On the other hand, the distinctive ringing of bells is an age-old tradition in São João del-Rei: The city gained fame for this as the place "where the bells speak," and the bells of Francis are still used today in a traditional "battle of bells" that dates back to colonial times, held in the Lent period among the city's churches, which compete in ringing them in the most vigorous and prolonged manner.

As in other places in Minas Gerais, the celebrations of Holy Week have special relevance in São João del-Rei, and the Francis of Assisi Church takes an active part in the solemnities. It is one of the focal points of the celebration of the Passion Steps, receiving from the Cathedral the image of Our Lord of the Steps in the Procession of the Deposits, held at night and by torchlight, which then takes part of the Procession of the Meeting in the Largo da Câmara, and receives the image of Our Lady of Sorrows that comes out of the Church of Carmo.

Since its early days, the church's worship and festivities have been characterized by the richness and inclusion of orchestral and vocal music. In the 18th century, the participation of a musical group was registered, which later split and reorganized itself in the 19th century as the Lira Sanjoanense and the Orquestra Ribeiro Bastos, two of the oldest musical associations in Brazil that are still active. Also of importance are the Christmas festivities and those of the church's patron saint, whose name is celebrated on October 4, but with celebrations over nine days. The other important festivities occur in the Quinquenas of St.

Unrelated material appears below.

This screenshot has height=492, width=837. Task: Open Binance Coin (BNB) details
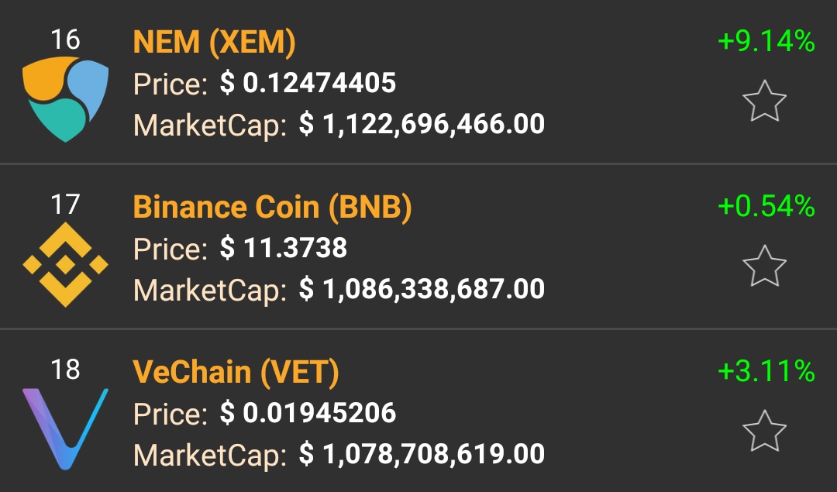272,207
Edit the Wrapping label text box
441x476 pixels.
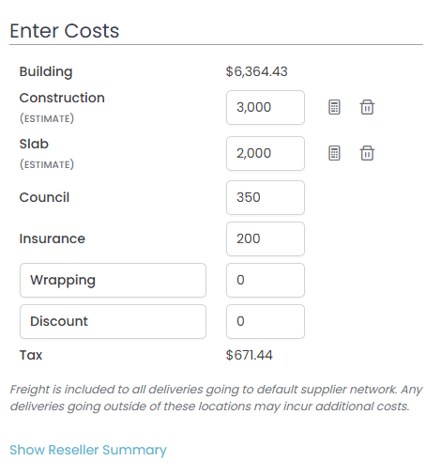[x=113, y=281]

Francis, which mark his reception of the stigmata, held between September 12 and 17. Such festivities usually have large popular participation and feature music by colonial and contemporary authors, including pieces composed especially for local Franciscan worship. Music featuring ancient works is also often associated with common Sunday worship.

For the beauty of its interior and the majesty of its external setting, the church is one of the most sought after for weddings, and its square is where the stage for many cultural events is set.